Exercise description:
What is the number of lines in the entries that contain the word "reply"? Answer with that figure alone.

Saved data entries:
*****
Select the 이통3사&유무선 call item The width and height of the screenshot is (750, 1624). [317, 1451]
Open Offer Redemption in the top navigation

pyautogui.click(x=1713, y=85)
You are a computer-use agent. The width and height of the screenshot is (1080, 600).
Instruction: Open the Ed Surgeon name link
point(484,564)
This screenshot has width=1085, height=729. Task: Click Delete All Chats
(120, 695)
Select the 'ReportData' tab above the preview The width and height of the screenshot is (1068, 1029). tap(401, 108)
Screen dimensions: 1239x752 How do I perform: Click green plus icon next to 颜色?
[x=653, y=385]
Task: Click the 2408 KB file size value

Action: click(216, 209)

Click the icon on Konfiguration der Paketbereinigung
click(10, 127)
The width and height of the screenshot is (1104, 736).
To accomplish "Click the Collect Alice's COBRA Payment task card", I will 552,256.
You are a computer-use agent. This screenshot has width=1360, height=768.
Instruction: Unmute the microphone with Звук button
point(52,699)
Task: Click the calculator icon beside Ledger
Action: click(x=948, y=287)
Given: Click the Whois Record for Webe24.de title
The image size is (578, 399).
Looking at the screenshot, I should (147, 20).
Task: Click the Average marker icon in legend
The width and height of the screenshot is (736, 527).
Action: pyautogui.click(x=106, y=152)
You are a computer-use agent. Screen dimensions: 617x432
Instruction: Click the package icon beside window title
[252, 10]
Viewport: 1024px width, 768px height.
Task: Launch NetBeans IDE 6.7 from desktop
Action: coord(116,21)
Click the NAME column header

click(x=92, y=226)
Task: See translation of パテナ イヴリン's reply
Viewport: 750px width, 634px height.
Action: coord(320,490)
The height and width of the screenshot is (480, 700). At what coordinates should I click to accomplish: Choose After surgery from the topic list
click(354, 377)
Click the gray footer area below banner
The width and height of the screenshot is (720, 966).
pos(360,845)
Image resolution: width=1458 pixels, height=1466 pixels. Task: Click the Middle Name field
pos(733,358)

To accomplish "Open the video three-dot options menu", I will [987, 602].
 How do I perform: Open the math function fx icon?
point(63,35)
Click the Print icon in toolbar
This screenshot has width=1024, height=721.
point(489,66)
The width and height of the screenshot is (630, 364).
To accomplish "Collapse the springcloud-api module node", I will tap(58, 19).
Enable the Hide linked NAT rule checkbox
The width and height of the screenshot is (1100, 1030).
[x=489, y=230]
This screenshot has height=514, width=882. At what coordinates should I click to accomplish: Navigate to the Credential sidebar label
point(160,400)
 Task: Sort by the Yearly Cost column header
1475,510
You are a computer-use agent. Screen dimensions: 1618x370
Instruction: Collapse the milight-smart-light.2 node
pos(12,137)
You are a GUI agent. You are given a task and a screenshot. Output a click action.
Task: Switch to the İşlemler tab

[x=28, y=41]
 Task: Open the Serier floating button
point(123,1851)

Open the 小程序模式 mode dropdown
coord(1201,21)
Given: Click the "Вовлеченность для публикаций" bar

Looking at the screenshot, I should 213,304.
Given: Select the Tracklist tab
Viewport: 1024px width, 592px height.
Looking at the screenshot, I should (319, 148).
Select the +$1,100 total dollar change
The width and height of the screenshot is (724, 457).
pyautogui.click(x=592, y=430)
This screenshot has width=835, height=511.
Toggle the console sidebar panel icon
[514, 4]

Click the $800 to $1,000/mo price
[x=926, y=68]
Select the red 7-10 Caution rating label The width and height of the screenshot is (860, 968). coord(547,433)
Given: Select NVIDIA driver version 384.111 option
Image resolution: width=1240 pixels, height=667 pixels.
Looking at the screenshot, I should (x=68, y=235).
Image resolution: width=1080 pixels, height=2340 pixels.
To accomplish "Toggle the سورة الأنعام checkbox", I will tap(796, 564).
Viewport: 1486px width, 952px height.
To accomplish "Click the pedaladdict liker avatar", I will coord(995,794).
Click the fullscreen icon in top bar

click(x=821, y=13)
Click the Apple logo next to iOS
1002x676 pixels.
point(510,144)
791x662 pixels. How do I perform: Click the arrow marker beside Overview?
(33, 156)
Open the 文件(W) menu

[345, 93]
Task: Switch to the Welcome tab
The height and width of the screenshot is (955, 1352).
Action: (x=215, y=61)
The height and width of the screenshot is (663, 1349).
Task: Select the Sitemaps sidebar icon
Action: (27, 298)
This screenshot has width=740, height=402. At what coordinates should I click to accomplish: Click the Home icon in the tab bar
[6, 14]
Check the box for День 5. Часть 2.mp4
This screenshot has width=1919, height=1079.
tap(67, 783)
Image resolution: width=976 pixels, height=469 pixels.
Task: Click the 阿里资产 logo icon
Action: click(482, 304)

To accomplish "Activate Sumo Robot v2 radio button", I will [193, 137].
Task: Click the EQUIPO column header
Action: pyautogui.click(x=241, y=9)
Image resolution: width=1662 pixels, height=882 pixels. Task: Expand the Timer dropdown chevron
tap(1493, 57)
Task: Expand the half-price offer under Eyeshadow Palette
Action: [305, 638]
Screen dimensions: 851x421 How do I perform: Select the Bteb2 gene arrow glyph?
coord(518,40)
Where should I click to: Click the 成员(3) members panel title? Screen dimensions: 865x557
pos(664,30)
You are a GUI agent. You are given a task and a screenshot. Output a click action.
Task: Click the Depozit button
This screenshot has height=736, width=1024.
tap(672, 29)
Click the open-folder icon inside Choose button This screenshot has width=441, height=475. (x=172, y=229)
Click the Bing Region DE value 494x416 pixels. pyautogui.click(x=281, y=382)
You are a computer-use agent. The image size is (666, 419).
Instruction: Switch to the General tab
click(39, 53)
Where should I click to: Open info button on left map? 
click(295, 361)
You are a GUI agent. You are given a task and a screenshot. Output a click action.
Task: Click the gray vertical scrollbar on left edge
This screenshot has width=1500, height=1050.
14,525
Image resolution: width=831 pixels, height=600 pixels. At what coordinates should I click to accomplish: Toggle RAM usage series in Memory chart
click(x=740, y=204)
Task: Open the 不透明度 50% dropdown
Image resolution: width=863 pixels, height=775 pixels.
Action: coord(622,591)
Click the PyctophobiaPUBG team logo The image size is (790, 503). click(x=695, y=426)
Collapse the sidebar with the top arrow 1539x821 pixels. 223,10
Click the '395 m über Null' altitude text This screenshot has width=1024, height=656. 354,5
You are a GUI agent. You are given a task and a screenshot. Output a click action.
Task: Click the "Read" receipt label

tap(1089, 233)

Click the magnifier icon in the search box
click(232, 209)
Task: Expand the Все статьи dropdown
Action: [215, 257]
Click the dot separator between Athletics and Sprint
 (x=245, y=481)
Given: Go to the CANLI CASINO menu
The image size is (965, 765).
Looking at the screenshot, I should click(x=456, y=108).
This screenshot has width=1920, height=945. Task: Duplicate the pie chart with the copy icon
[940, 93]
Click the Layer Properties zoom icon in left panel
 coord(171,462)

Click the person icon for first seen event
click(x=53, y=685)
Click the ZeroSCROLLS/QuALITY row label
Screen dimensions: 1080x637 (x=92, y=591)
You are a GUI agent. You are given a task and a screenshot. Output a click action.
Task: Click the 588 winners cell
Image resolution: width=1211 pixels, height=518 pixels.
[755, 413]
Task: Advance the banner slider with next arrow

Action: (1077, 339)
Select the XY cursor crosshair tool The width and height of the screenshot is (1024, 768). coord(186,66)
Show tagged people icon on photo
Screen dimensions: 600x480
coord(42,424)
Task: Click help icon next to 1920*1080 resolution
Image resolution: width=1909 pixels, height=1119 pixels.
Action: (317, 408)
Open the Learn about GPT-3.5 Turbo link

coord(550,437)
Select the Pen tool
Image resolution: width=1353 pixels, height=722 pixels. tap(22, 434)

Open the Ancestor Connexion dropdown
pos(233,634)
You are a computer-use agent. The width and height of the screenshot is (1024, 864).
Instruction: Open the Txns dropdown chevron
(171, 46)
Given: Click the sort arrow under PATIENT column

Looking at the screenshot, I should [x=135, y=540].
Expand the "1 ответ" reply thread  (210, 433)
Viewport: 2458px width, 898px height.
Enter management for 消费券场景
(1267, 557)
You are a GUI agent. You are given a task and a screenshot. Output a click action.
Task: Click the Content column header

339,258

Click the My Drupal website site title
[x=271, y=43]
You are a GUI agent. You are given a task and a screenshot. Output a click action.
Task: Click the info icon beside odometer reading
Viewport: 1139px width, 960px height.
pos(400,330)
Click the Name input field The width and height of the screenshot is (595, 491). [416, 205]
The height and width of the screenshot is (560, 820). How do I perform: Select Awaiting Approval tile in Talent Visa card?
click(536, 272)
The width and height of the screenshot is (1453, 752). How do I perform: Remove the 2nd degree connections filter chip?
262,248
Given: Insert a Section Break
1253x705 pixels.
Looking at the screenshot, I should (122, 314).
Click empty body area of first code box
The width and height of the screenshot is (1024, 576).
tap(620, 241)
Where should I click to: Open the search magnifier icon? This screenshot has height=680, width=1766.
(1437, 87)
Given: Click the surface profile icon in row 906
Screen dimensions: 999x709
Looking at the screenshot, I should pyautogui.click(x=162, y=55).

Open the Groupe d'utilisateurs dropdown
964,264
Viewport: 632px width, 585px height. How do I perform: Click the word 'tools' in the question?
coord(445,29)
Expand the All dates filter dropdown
*****
Response:
2